Nuffnang

Friday, May 30, 2014

Lying Smiles and other signs of deception

adopted from 'Emotionomics' by Dan Hill 

The presence of a social smile may simply reveal a degree of enjoyment that falls short of spirited, joyful happiness. Consumers or employees who are pleased with what they’ve received may nevertheless not experience an exalted happiness. That’s because, while their expectations were met, they were not exceeded. How they then respond to being satisfied, but not thrilled, could involve the exhibiting of a social smile. But if there’s pressure to be happy about the raise a boss has just given you, for example, the employee may gamely put a happy face on the situation. Or a prospect put off by a salesperson’s overly aggressive style may exhibit a social smile to hide the fact that the deal is headed south.
 
In those cases, a degree of deception is involved. And later on, the manager or salesperson may wish he or she had been able to tell from the other party’s facial expressions that the end was near. But alas, there is no one muscle movement that categorically reveals deception.
 
What better example for deceit than the classic clown face?
 
Painted to look like it’s always full of smiles, one glance beneath the makeup can dispel the myth of continuous merriment.
 
Facial coding does much the same thing by gleaning true, unfiltered, positive or negative emotional reactions.
 
Bear in mind that while Adolf Hitler practised his speeches in front of a mirror to test his accompanying expressions, most of us aren’t that deliberate. All of us can adequately guard against ‘two-faced’ people whose smiles aren’t the real thing by being alert to a few, basic situations
or patterns.
 
In particular, be alert to a polite, masking smile in situations where:
 
  • It doesn’t involve the whole face. The cheeks will lie flat and still and the eyes don’t narrow as they do during a genuine smile.
  • It lingers too long. A true smile tends to fade around the four-second mark. A false smile may run from five to ten seconds.
  • It has odd timing. A deceitful smile tends to start or end too abruptly or arrive too early or late. A smile may also be deceitful if what the person is saying and the expression are out of sync.
  • It’s asymmetrical and much more pronounced on just one side of the face. That happens because the smile is likely to have been consciously delivered.
  • Finally, watch out for smiles given when the person’s face hints of other, darker emotions at or near the same time. In a case of mixed signals like happiness and anger, be careful not to discount the anger on display.
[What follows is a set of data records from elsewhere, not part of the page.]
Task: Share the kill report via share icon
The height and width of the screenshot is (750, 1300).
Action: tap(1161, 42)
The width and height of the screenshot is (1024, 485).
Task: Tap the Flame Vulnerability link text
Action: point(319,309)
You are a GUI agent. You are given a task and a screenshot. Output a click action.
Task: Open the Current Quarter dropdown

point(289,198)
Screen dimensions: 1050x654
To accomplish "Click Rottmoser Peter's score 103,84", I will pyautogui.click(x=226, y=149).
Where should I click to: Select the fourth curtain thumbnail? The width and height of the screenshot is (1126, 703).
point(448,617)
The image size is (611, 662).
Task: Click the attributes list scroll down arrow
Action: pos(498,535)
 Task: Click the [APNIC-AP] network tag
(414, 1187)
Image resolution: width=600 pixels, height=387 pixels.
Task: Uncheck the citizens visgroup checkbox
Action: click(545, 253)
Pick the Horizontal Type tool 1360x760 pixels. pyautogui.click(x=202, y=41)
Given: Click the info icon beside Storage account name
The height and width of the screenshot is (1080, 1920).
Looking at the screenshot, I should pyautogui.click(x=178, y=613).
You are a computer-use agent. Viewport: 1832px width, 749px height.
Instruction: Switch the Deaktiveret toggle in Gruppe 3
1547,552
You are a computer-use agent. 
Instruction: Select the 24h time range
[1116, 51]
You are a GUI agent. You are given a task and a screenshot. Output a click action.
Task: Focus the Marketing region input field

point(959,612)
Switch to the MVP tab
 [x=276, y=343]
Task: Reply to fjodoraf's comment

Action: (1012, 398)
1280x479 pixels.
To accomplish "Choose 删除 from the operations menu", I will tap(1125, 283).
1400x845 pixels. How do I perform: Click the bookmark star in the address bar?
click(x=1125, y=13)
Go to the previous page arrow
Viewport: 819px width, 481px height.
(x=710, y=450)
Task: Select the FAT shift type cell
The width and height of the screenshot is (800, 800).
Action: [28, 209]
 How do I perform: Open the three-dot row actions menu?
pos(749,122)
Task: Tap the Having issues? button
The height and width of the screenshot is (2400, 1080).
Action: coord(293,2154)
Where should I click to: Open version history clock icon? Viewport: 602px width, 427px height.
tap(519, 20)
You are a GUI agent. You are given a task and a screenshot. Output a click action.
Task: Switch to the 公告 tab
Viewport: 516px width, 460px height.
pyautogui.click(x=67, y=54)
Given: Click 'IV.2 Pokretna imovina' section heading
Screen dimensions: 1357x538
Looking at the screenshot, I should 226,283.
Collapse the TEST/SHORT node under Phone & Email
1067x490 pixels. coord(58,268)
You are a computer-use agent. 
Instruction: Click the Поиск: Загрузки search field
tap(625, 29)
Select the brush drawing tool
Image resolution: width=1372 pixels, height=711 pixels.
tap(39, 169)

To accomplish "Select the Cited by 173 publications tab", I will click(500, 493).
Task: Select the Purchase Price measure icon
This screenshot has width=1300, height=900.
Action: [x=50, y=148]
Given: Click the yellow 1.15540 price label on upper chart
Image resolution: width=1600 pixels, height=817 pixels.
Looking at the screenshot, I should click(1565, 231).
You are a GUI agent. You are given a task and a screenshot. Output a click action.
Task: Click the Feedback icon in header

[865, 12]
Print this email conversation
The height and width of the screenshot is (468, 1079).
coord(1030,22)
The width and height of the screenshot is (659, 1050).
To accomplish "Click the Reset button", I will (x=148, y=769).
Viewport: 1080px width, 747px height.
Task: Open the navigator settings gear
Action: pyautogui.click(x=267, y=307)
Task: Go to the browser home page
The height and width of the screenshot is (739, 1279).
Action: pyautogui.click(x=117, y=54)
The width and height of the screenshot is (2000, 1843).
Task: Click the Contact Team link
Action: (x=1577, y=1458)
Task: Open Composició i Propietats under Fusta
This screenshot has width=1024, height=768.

That last description of a deceitful smile involves what Ekman (1992) calls ‘leakage’. Basically, it amounts to unintended, fleeting glimpses of what the person is really feeling. On a related note, a micro-expression may happen because of ‘squelches’. These occur when a person interrupts his or her natural expression, usually to cover up a negative feeling with a smile. The squelch is something skilled politicians the world over attempt to master.